We are witnessing history in stock market, that is not a good thing: Michael Burry warns of major Nasdaq reversal
Michael Burry joins a growing list of market observers expressing concerns over the rally fuelled by artificial intelligence-related spending from major technology companies such as Alphabet and Amazon.
Michael Burry
Investor Michael Burry, best known for predicting the 2008 financial crisis and portrayed in The Big Short, has warned that the Nasdaq 100 could be headed for a sharp reversal after what he described as a “parabolic” rally in technology stocks.
In a post on Substack, Burry compared the current market environment to the peak of the dot-com bubble before its collapse, pointing to the rapid rise in chip stocks and soaring technology valuations.
The Philadelphia Stock Exchange Semiconductor Index has surged nearly 70% since the end of March, helping push Wall Street indexes to record highs.
According to Burry, the Nasdaq 100 is currently trading at 43 times earnings, significantly above what he believes is a more realistic level of around 30 times earnings.
He argued that “Wall Street may be overstating by more than 50 per cent the earnings at our fastest growing, most highly valued companies.”
“We are witnessing history. In the stock market, that is not a good thing,” Burry said.
He further compared the situation to the “scene of the bloody car crash, minutes before it happens.”
Burry joins a growing list of market observers expressing concerns over the rally fuelled by artificial intelligence-related spending from major technology companies such as Alphabet and Amazon.

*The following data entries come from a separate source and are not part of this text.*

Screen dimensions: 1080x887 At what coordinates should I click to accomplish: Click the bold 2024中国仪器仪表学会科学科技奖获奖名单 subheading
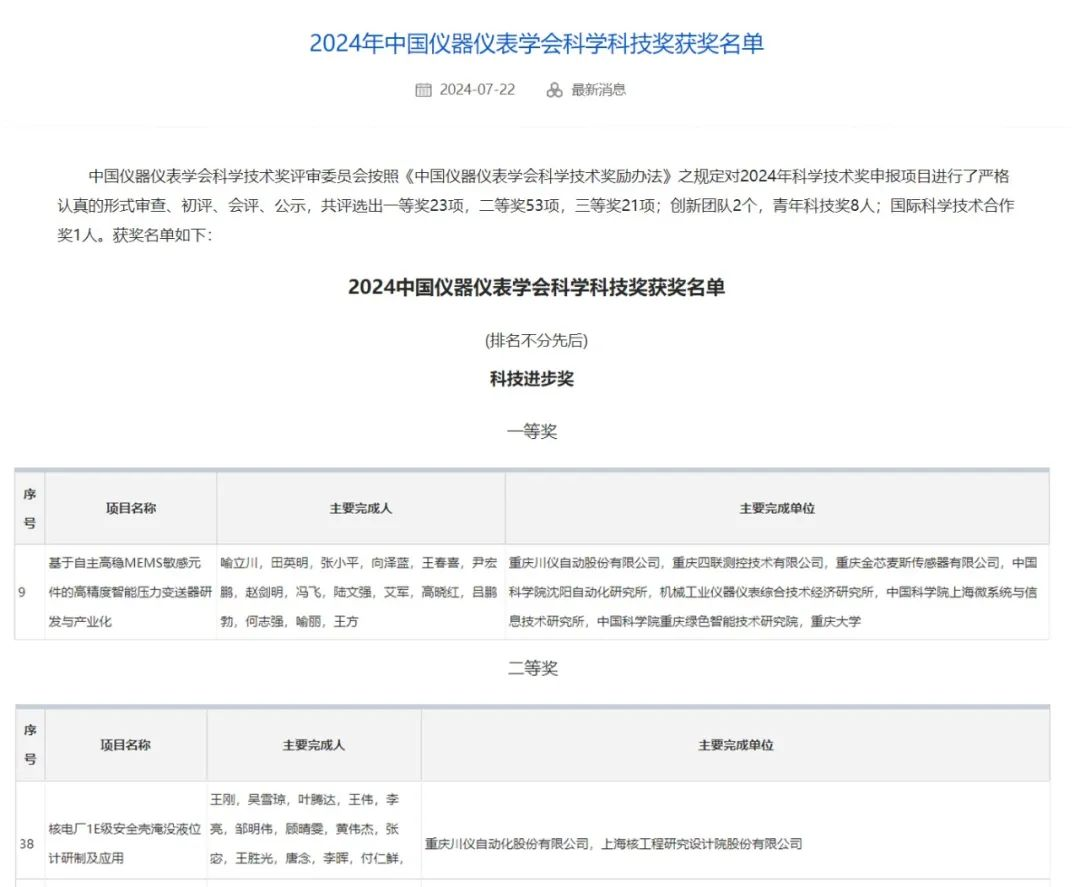(x=536, y=287)
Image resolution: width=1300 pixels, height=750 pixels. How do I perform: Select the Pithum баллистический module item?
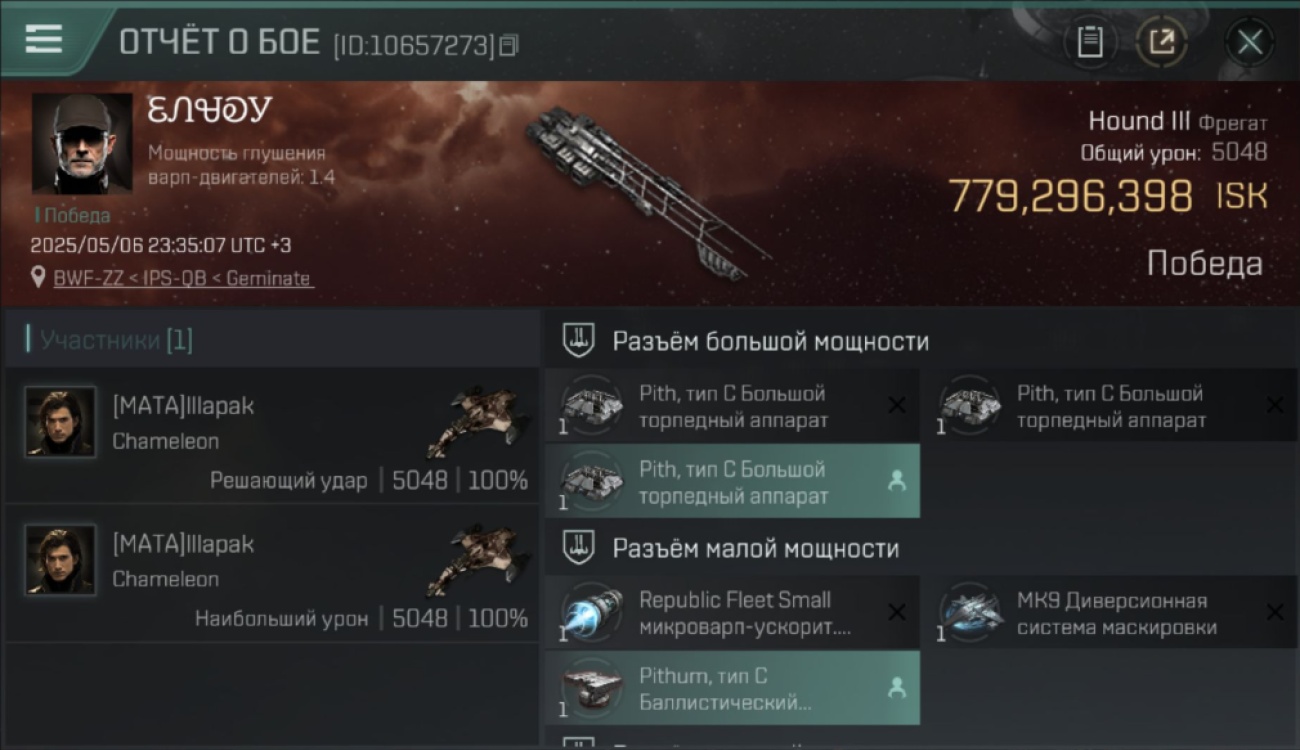point(733,688)
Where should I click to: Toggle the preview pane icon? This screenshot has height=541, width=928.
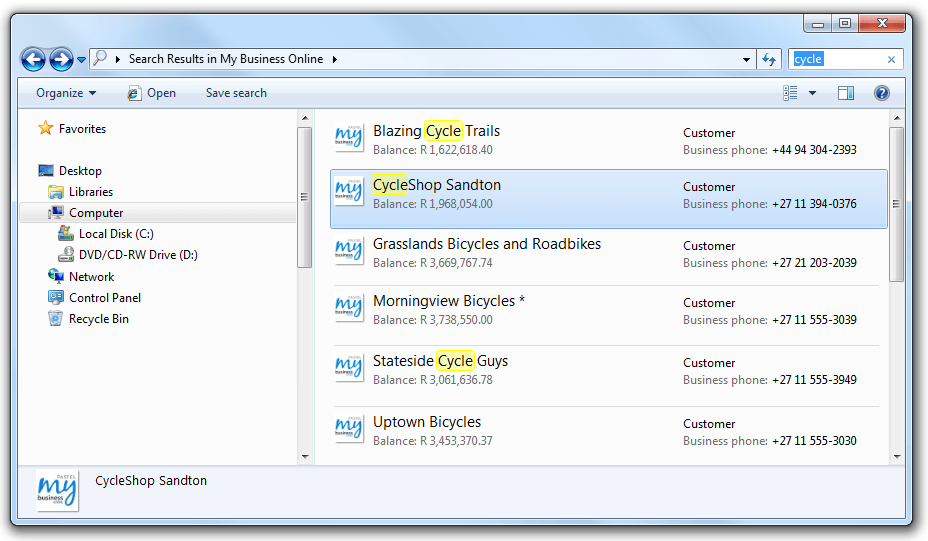pos(845,93)
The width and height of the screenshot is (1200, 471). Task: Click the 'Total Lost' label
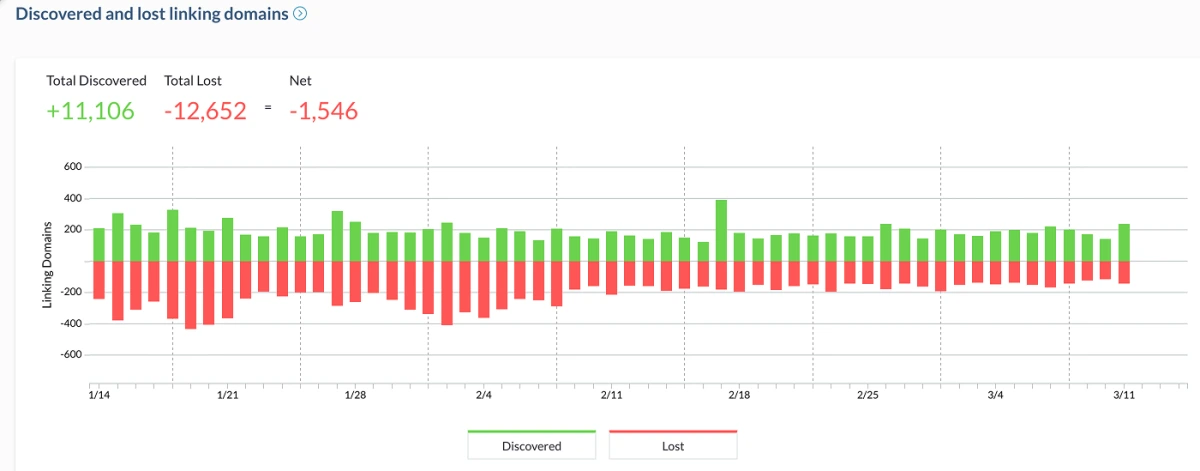pos(193,80)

The rally has continued even as geopolitical tensions, including the US conflict with Iran, threaten to slow economic growth and raise inflation through higher oil prices.
Analysts at Sundial Capital Research noted that this would be only the fourth time the S&P 500 has touched a record high while just 5% of its constituent companies were trading at 52-week lows.
Data from Bespoke Investment Group also showed that the Philadelphia Semiconductor Index has moved this far above its 200-day moving average only twice before — in July 1995 and March 2000 during the peak of the internet bubble.
Despite his bearish outlook, Burry advised investors against aggressively shorting stocks due to the risks and costs involved.
He revealed that he currently holds a “significant leveraged short position against a portfolio of companies” that he considers “depressed and cheap,” though he did not specify the companies.
Burry also said he plans to “lighten up on companies” that fail to meet his “strictest valuation requirements.”
He advised investors to take profits from the recent rally and reduce exposure to stocks, particularly technology shares.
“Even if it seems there is more time to run up, anyone lucky enough to be riding these parabolic moves, by not selling, is betting on one’s own ability to jump off at or near the top,” he wrote.
“History tells us that even if the party goes on for another week, month, three months or year, the resolution will be to much lower prices,” he said.
“We are getting into that rare air, so extreme that the consequences will be unavoidable, no matter where one hides.”